Nach dem Haushaltsentwurf werden die Staatsausgaben um 12,3 Prozent auf 920,3 Milliarden Yuan (226 Milliarden DM) zunehmen, die Einnahmen aber nur um 7,9 Prozent auf 690,4 Milliarden Yuan (169 Milliarden DM). Ein Viertel der Ausgaben sind damit nicht durch Einnahmen gedeckt. Das Risiko des hohen Defizits sei aber nicht so groß, solange die Wirtschaft schnell wachse, sagte der Minister.

Scharf kritisierte er das "Chaos in der Finanz- und Wirtschaftsordnung, das den Wirtschaftsablauf ernsthaft stört und die Korruption wachsen lässt". Öffentliche Mittel würden verschwendet, luxuriöse Gebäude, Hallen und Hotels gebaut.

Das Defizit wurde erstmals nach internationalen Standards errechnet und erreichte mit 229,9 Milliarden Yuan (56 Milliarden DM) einen Rekord, da Zinsen für Anleihen eingerechnet werden. Nach der alten Berechnung wäre es zurückgegangen. Die Anlageinvestitionen sollen nach nur 5,3 Prozent im Vorjahr um zehn Prozent steigen.

Der Minister erwartet, dass bis Jahresende der Deflationsdruck bewältigt sei. Einzelhandelspreise seien seit 28 Monaten rückläufig, 1999 um drei Prozent. Die Jahreseinkommen der Landbevölkerung seien real nur um 3,8 Prozent auf 2210 Yuan (540 DM) pro Kopf gestiegen. Städter hätten mit 5854 Yuan (1438 DM) 9,3 Prozent mehr verdient.

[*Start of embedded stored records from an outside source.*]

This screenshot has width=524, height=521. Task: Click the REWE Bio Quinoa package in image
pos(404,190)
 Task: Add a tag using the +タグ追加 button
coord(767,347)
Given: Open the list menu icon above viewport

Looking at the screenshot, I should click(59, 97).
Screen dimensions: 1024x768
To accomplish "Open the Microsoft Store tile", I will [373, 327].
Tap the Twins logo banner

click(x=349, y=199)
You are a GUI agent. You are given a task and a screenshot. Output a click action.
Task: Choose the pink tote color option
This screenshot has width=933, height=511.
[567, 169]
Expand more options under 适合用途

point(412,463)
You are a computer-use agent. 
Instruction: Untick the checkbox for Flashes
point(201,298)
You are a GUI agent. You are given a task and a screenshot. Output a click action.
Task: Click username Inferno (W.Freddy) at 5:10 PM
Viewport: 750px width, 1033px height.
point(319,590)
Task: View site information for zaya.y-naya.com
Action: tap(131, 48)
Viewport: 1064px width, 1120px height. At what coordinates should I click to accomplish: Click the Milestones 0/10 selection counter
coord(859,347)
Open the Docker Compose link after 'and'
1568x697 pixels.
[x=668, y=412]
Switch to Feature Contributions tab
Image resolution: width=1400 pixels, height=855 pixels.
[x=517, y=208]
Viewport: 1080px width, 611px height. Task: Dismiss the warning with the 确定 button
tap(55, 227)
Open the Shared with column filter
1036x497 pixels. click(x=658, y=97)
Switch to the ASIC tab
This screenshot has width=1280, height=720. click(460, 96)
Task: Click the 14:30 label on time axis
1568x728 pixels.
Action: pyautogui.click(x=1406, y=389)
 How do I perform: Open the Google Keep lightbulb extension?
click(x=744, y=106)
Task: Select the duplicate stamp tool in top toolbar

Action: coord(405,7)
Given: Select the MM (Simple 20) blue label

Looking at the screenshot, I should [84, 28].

Mit der Reform der Wirtschaft und maroder Staatsbetriebe werde die Arbeitslosigkeit noch steigen. Die Quote registrierter Arbeitsloser in den Städten werde von 3,1 Ende 1999 auf 3,5 Prozent zunehmen. Die Ausgaben für die Sozialabsicherung entlassener Beschäftigter und Rentner aus Staatsbetrieben stieg 1999 um 110 Prozent.